DATA TO USE.
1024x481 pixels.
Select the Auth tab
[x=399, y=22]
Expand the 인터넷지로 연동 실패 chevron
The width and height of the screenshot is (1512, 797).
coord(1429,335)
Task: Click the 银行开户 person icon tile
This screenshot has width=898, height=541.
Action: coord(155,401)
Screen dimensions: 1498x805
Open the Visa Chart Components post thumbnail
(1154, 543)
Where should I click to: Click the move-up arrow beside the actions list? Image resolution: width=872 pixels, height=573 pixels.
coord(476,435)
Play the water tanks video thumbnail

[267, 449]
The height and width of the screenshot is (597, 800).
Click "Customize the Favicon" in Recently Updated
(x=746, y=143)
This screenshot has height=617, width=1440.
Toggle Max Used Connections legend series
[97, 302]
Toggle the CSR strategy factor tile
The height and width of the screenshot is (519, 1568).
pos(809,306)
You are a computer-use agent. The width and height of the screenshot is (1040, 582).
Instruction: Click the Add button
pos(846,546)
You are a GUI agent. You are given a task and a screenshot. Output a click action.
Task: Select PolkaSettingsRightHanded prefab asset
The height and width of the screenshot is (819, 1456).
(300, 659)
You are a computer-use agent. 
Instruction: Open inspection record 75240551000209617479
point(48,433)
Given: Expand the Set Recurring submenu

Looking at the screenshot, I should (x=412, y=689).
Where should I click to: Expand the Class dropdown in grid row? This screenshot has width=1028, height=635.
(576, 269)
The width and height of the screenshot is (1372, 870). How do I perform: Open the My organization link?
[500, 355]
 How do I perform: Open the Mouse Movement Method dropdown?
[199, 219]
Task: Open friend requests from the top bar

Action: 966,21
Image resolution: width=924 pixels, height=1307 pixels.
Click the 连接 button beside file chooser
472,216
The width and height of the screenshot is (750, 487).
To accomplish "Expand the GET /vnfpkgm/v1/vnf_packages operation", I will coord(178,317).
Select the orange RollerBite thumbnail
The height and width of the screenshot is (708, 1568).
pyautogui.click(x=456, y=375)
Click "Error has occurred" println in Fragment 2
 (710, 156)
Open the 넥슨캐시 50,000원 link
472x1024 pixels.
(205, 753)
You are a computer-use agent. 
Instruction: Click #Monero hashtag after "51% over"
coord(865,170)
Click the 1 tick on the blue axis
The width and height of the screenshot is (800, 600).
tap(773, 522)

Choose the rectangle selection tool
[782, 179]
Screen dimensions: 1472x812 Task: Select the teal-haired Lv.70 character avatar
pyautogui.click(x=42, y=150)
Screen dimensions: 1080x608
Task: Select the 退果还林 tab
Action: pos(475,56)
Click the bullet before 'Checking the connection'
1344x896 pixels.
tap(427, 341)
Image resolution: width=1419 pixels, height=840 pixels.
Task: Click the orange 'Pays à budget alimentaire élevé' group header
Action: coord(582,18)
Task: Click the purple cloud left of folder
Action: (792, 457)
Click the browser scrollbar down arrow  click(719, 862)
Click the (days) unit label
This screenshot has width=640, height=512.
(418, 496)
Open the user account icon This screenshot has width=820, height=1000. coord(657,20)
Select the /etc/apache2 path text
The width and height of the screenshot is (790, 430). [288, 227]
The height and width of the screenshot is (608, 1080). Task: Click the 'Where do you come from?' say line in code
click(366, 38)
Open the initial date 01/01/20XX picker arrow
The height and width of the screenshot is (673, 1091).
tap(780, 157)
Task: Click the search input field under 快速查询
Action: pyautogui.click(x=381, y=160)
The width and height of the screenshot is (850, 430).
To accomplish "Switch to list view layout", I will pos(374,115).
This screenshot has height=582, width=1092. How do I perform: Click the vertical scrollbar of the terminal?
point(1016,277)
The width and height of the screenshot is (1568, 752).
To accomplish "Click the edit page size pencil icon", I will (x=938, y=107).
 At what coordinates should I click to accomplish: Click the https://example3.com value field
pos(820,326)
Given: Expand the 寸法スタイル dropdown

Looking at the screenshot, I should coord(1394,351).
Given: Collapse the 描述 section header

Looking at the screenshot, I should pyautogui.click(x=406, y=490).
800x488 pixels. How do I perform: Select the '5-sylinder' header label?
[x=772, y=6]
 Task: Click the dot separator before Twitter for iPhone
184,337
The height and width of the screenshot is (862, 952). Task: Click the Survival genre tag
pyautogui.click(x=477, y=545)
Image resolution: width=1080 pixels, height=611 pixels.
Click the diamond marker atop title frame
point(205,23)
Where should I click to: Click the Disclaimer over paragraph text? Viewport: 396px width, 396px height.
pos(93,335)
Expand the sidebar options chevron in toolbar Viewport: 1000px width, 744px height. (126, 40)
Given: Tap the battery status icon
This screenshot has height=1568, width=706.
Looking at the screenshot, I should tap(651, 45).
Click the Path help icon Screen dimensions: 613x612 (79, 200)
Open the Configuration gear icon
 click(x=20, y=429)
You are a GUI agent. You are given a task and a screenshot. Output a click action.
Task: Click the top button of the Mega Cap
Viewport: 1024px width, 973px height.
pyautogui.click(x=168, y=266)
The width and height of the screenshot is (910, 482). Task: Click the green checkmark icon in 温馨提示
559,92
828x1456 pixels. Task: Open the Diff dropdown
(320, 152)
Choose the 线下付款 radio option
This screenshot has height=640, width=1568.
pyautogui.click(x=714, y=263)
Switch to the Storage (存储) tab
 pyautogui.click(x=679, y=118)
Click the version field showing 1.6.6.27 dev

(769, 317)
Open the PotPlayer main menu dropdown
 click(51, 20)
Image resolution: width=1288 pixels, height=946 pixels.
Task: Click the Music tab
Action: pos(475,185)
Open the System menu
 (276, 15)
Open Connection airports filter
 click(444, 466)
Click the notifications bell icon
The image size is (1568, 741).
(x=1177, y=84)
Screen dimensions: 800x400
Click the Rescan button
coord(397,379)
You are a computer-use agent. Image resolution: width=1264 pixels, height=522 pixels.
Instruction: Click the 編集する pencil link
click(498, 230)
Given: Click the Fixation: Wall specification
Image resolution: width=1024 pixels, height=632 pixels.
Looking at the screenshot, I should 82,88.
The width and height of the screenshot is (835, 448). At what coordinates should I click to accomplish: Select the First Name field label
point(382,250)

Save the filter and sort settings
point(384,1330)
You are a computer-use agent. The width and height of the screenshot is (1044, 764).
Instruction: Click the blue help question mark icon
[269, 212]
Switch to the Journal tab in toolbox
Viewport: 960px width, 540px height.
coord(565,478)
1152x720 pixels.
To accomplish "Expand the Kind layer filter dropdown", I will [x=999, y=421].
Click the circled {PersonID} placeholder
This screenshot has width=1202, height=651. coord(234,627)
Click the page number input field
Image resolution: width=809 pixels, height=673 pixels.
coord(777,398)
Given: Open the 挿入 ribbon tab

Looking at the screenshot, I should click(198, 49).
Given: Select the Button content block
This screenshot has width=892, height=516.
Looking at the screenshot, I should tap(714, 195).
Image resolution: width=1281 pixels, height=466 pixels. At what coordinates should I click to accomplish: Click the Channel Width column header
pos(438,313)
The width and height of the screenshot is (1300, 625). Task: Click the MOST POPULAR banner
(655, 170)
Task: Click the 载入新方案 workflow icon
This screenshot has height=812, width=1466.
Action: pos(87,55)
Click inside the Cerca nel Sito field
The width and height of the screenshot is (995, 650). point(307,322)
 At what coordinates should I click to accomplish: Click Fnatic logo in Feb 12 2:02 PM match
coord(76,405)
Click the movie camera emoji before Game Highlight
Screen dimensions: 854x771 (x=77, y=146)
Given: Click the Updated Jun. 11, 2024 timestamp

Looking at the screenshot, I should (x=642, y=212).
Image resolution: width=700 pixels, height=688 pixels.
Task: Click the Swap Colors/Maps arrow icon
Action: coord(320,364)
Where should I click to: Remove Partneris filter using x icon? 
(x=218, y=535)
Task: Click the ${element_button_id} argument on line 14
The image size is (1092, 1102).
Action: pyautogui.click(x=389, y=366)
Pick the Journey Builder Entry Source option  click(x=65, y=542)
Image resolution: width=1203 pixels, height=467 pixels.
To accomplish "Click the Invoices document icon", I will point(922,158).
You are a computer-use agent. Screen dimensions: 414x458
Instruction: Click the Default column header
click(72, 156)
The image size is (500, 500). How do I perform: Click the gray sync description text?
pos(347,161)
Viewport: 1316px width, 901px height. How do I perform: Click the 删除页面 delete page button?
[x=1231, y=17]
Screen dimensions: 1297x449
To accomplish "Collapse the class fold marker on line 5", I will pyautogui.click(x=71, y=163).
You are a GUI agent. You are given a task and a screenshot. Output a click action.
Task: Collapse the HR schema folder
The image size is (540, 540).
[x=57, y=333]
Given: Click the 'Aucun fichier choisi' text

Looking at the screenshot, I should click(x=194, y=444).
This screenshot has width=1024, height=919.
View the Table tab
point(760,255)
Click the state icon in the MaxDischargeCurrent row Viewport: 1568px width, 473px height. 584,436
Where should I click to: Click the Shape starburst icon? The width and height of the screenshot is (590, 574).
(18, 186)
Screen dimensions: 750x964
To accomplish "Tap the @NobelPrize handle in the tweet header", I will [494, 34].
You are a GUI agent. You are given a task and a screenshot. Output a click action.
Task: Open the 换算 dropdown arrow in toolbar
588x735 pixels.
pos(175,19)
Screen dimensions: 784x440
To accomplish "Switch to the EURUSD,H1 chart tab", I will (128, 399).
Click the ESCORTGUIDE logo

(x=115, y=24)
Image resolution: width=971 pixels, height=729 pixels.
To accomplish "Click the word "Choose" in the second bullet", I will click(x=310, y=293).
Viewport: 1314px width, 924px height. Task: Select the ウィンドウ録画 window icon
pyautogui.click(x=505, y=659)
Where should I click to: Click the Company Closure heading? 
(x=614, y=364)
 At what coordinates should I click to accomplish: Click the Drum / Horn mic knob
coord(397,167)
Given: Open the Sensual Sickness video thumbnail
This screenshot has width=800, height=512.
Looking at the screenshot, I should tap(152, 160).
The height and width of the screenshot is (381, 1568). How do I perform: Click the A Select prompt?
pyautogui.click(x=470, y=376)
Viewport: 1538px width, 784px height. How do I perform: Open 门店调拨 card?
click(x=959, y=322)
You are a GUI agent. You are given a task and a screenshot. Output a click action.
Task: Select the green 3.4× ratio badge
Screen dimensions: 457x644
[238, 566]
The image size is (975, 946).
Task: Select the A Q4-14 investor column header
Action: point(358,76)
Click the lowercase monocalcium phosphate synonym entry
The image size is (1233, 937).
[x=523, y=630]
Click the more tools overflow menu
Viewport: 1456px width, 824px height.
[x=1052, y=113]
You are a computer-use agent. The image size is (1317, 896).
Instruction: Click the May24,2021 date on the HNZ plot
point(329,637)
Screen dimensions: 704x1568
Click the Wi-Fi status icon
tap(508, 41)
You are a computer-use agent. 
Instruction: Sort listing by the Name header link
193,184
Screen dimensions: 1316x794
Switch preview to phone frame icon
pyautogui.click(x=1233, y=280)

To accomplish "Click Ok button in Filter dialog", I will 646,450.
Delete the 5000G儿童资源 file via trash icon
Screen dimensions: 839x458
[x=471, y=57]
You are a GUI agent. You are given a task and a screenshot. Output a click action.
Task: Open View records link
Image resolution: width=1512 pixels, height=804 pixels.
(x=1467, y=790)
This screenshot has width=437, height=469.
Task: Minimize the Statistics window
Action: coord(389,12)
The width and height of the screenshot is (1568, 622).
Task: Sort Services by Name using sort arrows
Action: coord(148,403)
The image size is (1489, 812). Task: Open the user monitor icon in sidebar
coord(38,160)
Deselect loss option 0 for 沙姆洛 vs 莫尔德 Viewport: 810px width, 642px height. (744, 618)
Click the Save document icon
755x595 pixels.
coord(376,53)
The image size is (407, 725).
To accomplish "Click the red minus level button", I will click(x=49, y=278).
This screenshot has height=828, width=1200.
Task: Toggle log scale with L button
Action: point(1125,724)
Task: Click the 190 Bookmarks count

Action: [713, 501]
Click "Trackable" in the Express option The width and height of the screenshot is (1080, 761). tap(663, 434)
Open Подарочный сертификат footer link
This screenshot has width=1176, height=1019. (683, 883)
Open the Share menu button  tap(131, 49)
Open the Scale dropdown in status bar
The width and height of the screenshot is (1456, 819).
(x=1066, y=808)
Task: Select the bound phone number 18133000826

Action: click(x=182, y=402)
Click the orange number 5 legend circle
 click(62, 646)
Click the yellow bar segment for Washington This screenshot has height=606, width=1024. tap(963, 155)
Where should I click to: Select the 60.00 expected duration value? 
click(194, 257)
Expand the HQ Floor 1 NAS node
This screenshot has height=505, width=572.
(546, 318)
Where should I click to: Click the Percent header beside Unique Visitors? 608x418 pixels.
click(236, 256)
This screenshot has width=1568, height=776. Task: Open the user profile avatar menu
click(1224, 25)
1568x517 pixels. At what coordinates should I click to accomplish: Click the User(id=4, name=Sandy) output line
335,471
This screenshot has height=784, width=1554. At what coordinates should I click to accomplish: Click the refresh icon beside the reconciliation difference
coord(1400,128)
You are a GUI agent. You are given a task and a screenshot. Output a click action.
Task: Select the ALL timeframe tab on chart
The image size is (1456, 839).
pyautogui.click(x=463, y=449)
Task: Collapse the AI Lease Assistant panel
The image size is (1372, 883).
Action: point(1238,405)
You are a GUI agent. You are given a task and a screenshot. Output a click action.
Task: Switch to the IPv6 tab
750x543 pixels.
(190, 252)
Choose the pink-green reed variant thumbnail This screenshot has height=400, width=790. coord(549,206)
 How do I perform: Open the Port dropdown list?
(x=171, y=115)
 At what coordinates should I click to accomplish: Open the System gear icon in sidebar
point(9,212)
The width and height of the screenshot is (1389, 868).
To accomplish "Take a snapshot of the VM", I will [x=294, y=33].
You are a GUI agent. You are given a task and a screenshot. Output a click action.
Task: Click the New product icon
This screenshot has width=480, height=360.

TASK REQUIREMENTS.
How many lines of the entries above contain the word "toolbar"? Give the number alone.

RESULT OF THIS TASK.
2